Com apoio da FAPESP, os pesquisadores acompanharam ao longo de seis meses 46 pacientes homens, na faixa etária entre 50 e 60 anos, com apneia do sono moderada ou grave. Os voluntários foram divididos em dois grupos e tratados com CPAP ou um aparelho semelhante, porém, com vazamentos de ar que não permitem o efeito terapêutico e funcionam como placebo.
Nas visitas mensais os cientistas checaram a adesão dos pacientes ao aparelho, terapia considerada complexa e incômoda, e coletaram sangue para mensurar o comprimento dos telômeros – análise realizada em três ocasiões – no início do experimento, após um período de três meses e ao final da intervenção. Além disso, foram analisados no sangue marcadores inflamatórios e de estresse oxidativo.
“O encurtamento dos telômeros é inevitável porque está relacionado à inflamação e ao estresse oxidativo do envelhecimento, mas descobrimos que pessoas com apneia apresentam uma aceleração desse processo”, explica Priscila Farias Tempaku, pesquisadora na área de medicina e biologia do sono do Departamento de Psicobiologia da Unifesp e autora do estudo. “Observamos ainda que, tanto aos três quanto aos seis meses, o uso do CPAP atenuava essa aceleração.”
Os pesquisadores investigaram ainda os mecanismos moleculares que envolvem a associação entre apneia e telômeros. Um desses mediadores, o marcador inflamatório TNF-α, mostra que provavelmente a via molecular implicada é a inflamação. “Nos pacientes que usaram o placebo, a molécula se mostrou um fator influente no comprimento dos telômeros; já naqueles que usavam o CPAP não havia essa associação, mostrando que, além de sua importância já conhecida na redução do risco cardiovascular e metabólico, o aparelho também diminui a inflamação e, consequentemente, atenua o encurtamento do telômero”, explica Tempaku.
“Os resultados deixam claro o papel do sono como fator protetor para o envelhecimento ou de risco para quem apresenta alguma alteração”, avalia Sergio Tufik, diretor do Instituto do Sono da Unifesp e coordenador do estudo. “Esse é um ótimo incentivo, já que a maioria das pessoas resiste a usar o CPAP.”
Episono
Pioneiro nos estudos sobre o sono no Brasil e no mundo, Tufik é o criador do projeto Estudo Epidemiológico do Sono (Episono), realizado a cada década desde 1986 para traçar um panorama completo do sono dos paulistanos sob a ótica da saúde pública. Além de estabelecer a prevalência de problemas como ronco, sonambulismo e insônia, os trabalhos já renderam a publicação de mais de 70 artigos em revistas científicas.

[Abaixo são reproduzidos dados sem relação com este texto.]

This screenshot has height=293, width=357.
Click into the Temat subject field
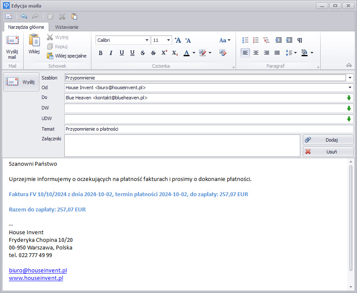point(209,129)
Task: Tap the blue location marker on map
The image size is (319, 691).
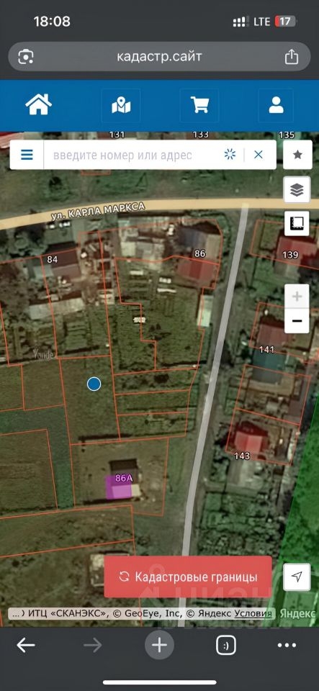Action: coord(94,384)
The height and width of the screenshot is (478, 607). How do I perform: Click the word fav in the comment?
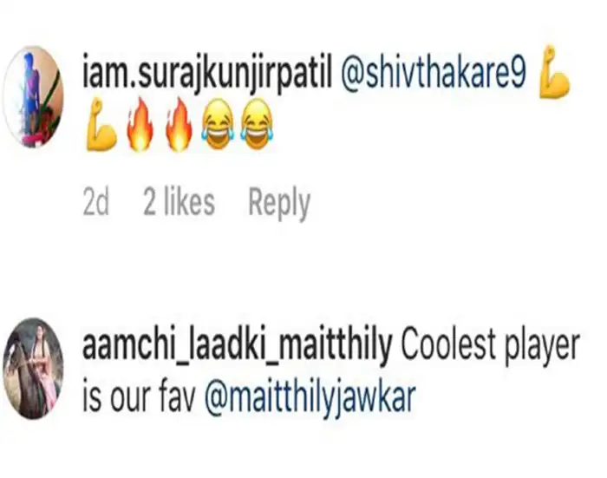[x=179, y=398]
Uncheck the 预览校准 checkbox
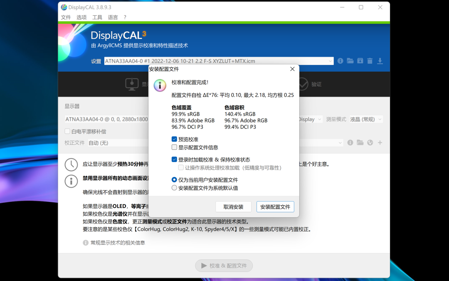This screenshot has height=281, width=449. coord(174,139)
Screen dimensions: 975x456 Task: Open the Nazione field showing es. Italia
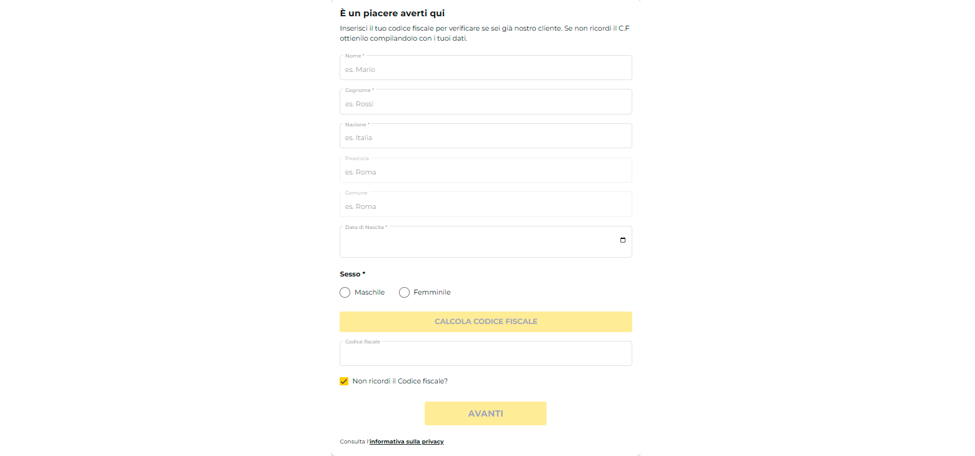[x=485, y=136]
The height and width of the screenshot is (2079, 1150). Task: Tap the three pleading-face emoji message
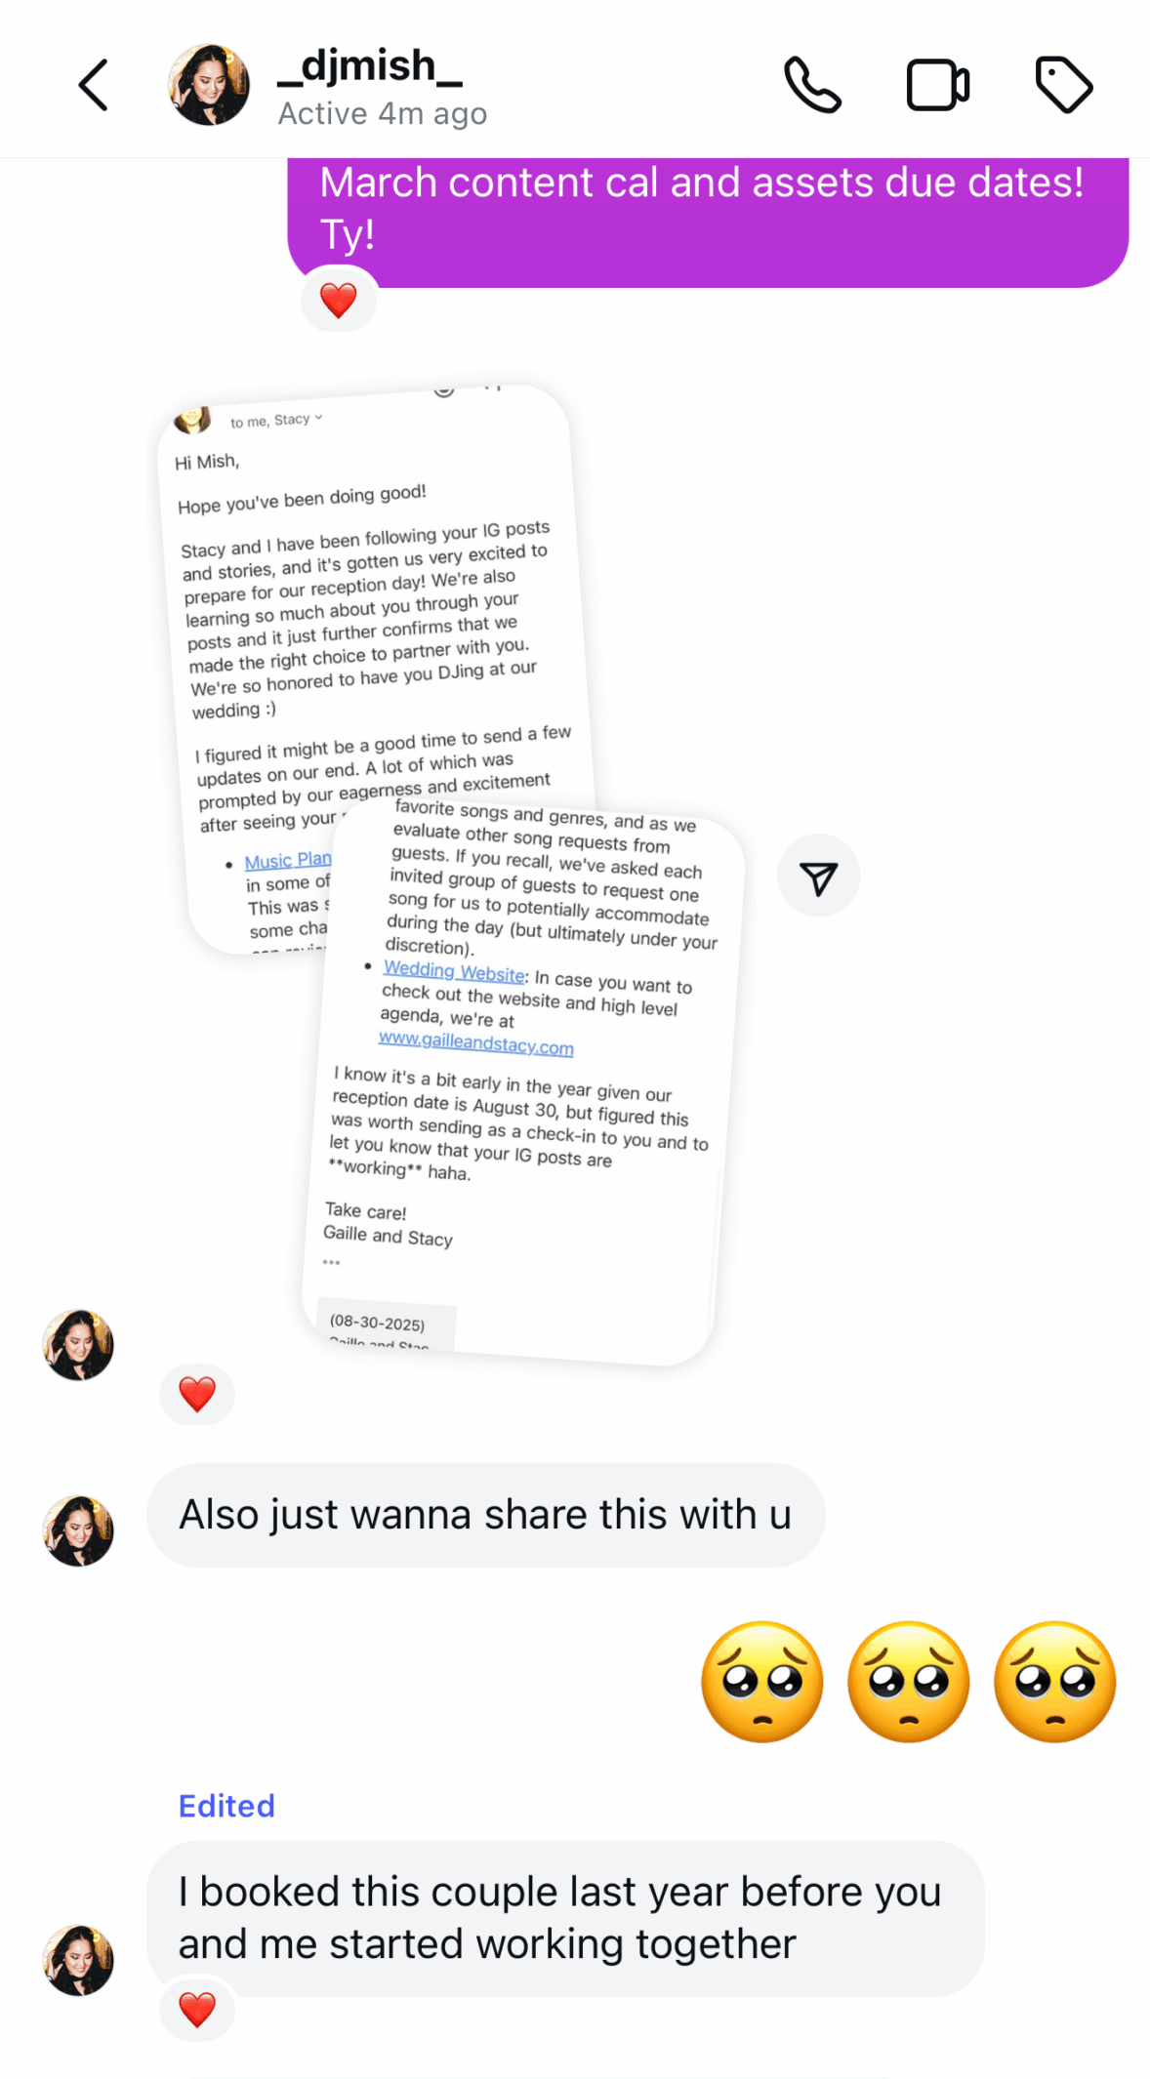[x=908, y=1681]
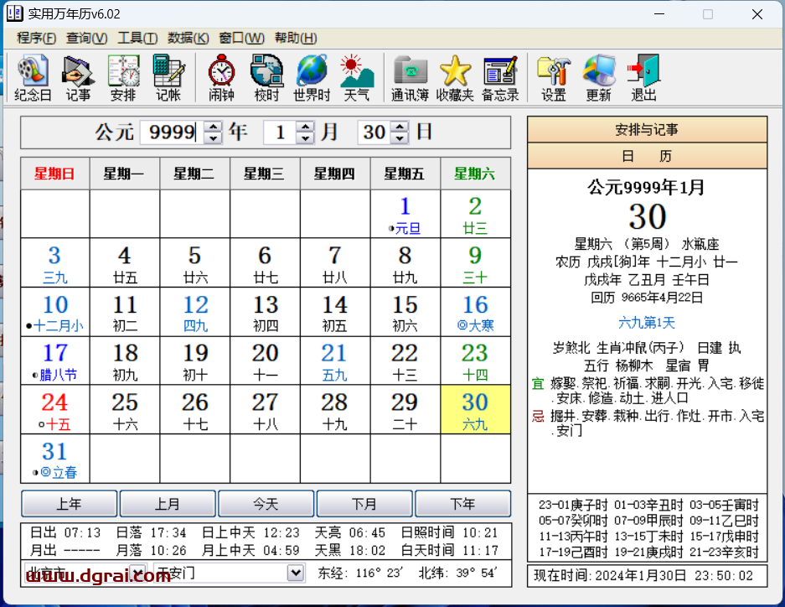Show the 天气 weather tool

(x=357, y=77)
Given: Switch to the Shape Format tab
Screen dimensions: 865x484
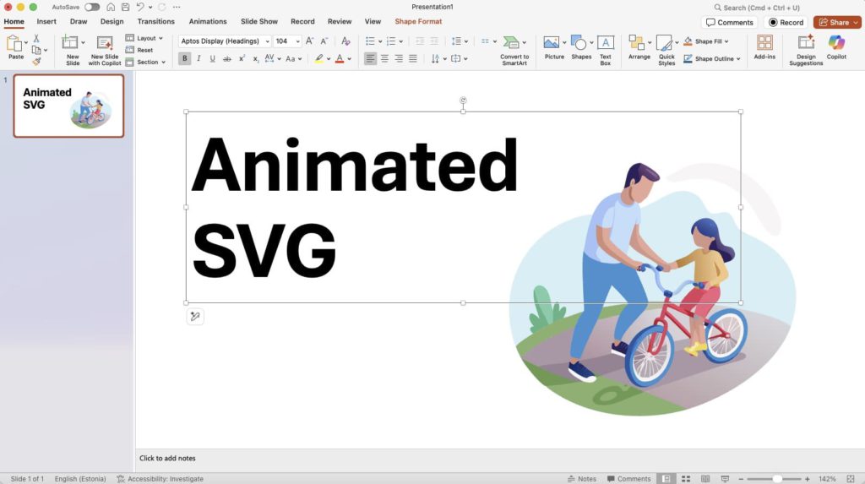Looking at the screenshot, I should 418,22.
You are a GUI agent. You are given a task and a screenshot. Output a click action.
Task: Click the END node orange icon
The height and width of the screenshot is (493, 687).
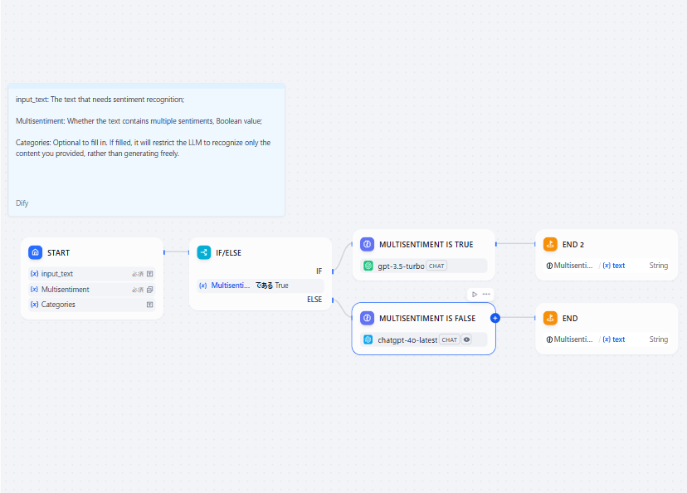(550, 318)
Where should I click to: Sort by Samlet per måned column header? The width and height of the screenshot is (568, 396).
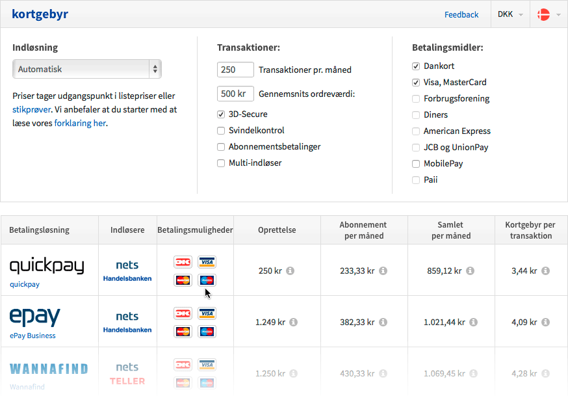pyautogui.click(x=450, y=230)
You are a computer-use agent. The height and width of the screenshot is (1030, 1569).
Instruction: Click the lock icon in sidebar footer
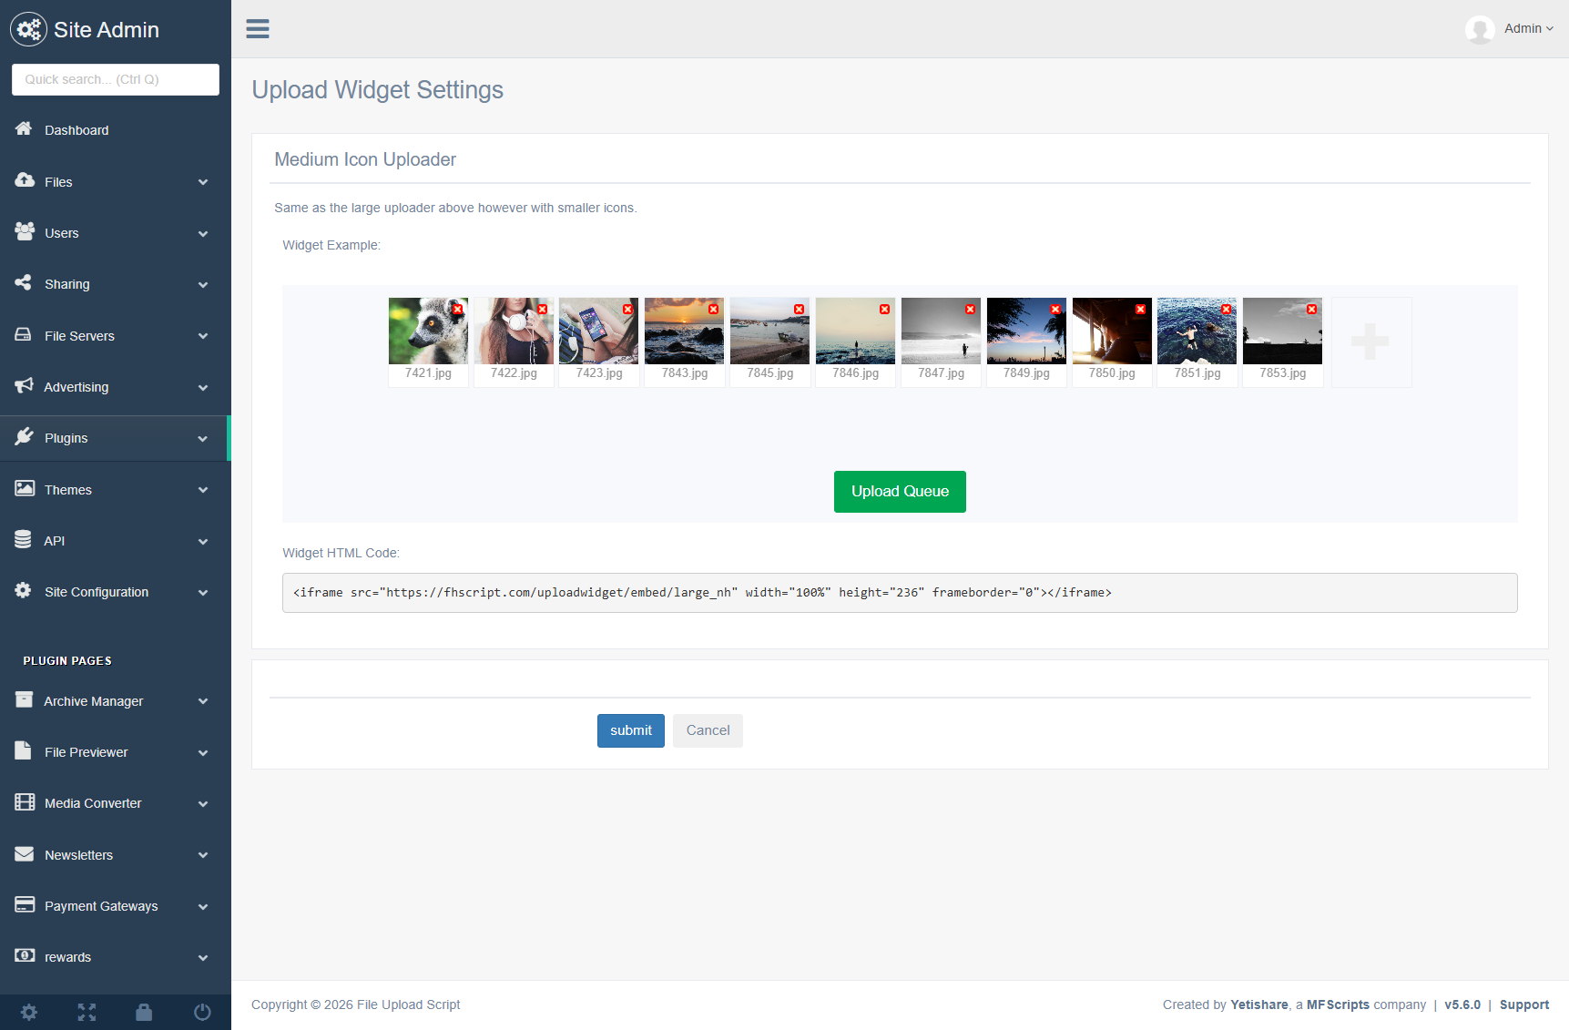pos(144,1012)
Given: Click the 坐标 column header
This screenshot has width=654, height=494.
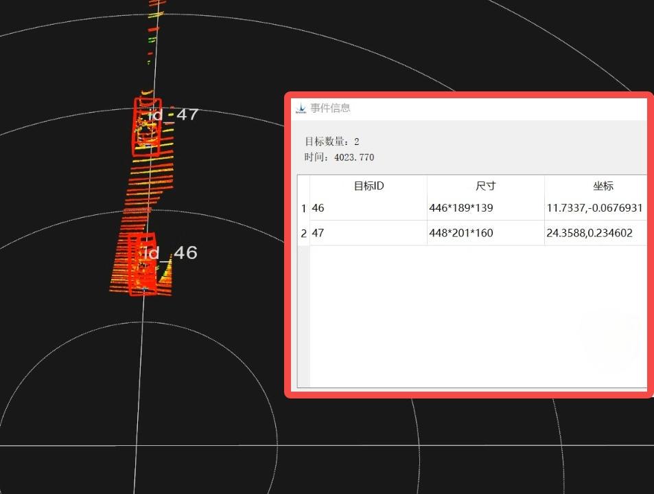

A edição de 2015 do Episono, que avaliou o tamanho do efeito do encurtamento dos telômeros num período de dez anos, mostrou que ter apneia grave equivale a envelhecer dez anos. Essa informação, somada às descobertas do trabalho atual, indicam o próximo caminho dos pesquisadores: trazer ainda mais atenção para a relação entre sono e envelhecimento. “Dormir mal envelhece, está associado à mortalidade tanto quanto outras doenças e a apneia ocorre em 30% das pessoas”, afirma Tufik. “Mas a população está desassistida, já que nem o sistema público nem os convênios oferecem CPAP – isso precisa mudar”, alerta o pesquisador.
A prevalência da apneia vem aumentando paralelamente ao avanço da obesidade, uma vez que as doenças estão frequentemente associadas. Dados da Sociedade Brasileira de Cirurgia Bariátrica e Metabólica indicam que 70% dos obesos sofrem com o distúrbio do sono, sendo que o índice chega a 80% no caso de obesidade mórbida.
Os principais sintomas da apneia obstrutiva do sono são o ronco, a fadiga diurna e a diminuição da capacidade de concentração – fatores que comprometem a qualidade de vida e podem ser incapacitantes. O diagnóstico requer um exame conhecido como polissonografia e o tratamento, além do uso de CPAP, costuma envolver mudança no estilo de vida, incluindo perda de peso, redução no consumo de bebida alcoólica à noite e de remédios para dormir.